Sur l'existence d'une contestation sérieuse quant au principe de la réclamation, le premier juge a considéré qu'au regard des pièces versées aux débats et des explications données par les parties, il était établi que les ayants droits avaient remis les documents et que les fonds étaient disponibles chez le notaire.
En premier lieu, si Mme [H] [K] soutient que le solde de tout compte ne lui a pas été versé, il résulte cependant du bulletin de salaire Urssaf du 31 janvier 2022, que la somme de 6 225 euros est mentionnée « net payé en euros », et que le « reçu pour solde de tout compte » du 23 février 2022, certes non signé, fait état d'un paiement par « chèque bancaire ».
Ces deux seules pièces, produites dans le cadre de la procédure d'appel, sont antérieures à la date de saisine du conseil de prud'hommes.

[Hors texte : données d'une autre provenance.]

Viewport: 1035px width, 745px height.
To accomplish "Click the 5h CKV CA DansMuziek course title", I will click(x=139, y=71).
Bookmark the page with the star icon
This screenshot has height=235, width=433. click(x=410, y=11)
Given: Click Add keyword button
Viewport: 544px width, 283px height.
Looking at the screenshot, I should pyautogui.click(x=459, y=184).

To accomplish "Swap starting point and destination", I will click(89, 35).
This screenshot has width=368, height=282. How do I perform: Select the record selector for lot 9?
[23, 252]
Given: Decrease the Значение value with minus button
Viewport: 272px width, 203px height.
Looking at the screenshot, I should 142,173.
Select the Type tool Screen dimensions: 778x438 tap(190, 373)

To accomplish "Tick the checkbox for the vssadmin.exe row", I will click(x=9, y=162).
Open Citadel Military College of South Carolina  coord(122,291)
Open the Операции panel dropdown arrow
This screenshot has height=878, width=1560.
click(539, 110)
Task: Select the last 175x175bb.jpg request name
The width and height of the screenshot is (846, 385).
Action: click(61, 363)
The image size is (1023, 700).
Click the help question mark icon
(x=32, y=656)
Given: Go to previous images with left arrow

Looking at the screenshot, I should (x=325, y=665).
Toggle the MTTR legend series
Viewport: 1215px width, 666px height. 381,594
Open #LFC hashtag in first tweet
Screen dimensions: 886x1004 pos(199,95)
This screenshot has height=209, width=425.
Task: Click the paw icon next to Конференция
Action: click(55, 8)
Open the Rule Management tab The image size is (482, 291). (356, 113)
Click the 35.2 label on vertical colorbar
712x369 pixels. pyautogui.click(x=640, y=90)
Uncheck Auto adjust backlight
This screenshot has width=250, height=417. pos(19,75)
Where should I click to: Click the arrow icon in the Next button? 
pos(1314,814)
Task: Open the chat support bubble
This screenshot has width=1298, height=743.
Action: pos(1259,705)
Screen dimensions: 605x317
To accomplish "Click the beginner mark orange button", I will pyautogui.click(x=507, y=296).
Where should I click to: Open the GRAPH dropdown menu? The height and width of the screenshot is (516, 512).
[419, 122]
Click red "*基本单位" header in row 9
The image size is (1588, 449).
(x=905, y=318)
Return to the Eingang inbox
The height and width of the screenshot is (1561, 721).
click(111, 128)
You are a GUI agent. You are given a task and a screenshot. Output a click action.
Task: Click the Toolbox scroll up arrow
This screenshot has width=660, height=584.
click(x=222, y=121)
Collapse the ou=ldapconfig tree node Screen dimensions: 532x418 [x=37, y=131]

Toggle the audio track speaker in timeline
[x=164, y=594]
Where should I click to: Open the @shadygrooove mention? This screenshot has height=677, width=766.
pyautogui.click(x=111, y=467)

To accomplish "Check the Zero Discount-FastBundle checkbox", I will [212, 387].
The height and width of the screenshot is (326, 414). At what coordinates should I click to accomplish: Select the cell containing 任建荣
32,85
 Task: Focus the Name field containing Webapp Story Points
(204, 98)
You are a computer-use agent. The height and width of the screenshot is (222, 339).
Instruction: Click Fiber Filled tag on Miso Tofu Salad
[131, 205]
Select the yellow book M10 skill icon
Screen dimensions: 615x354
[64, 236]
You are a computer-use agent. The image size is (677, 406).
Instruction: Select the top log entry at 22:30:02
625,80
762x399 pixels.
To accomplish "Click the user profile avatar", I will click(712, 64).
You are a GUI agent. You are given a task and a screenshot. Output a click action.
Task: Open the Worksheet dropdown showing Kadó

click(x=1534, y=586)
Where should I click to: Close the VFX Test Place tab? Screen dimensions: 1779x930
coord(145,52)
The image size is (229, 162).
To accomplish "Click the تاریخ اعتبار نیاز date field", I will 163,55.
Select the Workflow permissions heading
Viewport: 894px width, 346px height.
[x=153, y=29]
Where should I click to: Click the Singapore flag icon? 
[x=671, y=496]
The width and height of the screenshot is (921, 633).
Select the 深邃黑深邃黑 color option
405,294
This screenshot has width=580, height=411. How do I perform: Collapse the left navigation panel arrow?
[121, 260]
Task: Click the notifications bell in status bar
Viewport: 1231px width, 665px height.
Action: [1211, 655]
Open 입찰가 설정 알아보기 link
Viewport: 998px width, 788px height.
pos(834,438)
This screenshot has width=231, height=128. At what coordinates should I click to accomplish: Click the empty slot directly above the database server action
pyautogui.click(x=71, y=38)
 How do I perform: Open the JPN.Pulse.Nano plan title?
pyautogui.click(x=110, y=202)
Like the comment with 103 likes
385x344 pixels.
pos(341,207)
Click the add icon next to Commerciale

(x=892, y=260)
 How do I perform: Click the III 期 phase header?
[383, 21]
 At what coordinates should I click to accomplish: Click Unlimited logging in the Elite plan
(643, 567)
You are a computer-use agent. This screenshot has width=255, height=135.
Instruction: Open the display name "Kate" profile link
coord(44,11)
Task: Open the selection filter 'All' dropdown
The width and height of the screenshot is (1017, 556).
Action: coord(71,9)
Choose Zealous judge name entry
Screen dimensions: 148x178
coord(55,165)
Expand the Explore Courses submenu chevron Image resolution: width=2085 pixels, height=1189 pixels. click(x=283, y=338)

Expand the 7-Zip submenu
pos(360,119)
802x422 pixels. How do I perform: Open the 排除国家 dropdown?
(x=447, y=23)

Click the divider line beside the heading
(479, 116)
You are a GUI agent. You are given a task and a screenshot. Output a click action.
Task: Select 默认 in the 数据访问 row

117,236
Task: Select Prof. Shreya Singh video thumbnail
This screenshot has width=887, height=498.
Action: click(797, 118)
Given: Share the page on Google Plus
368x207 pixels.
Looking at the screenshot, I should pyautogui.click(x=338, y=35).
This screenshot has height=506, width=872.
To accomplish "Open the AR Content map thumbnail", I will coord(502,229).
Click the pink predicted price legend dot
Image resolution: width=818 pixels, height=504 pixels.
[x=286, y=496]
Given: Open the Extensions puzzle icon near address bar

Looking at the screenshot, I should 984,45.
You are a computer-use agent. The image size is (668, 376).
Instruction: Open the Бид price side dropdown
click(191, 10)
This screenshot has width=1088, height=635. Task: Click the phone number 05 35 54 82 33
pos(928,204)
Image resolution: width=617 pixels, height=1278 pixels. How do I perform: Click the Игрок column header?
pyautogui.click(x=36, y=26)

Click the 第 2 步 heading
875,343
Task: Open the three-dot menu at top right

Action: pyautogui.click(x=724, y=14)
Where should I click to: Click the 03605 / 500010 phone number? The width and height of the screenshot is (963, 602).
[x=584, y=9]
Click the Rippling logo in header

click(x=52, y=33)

Surtout, il a été constaté par le premier juge que les fonds attendus par Mme [H] [K] se trouvaient à sa disposition à l'étude du notaire, et aucun élément circonstancié, autre que les affirmations selon lesquelles cette dernière « n'a pas été remplie de ses droits à ce jour » et « les sommes dues au solde de tout compte ne lui ont pas été réglées et le certificat de travail et l'attestation Pole emploi ne lui ont pas été remis », ne permet d'en apporter la démonstration contraire.
Il n'est justifié d'aucune initiative prise aux fins d'obtenir la libération des fonds.
Dans ces conditions, en présence d'une contestation sérieuse sur ces demandes, c'est à juste titre que le premier juge n'a pas fait droit aux demandes de Mme [H] [K].
Dès lors l'ordonnance entreprise sera confirmée.
Sur les dépens et sur l'article 700 du code de procédure civile
Mme [H] [K] qui succombe doit être condamnée aux dépens et déboutée en sa demande fondée sur l'article 700 du code de procédure civile.
PAR CES MOTIFS
La cour,
Statuant publiquement par arrêt contradictoire,
Confirme l'ordonnance ;
Y ajoutant,
Condamne Mme [X] [H] [K] aux dépens d'appel et la déboute de sa demande en application des dispositions de l'article 700 du code de procédure civile.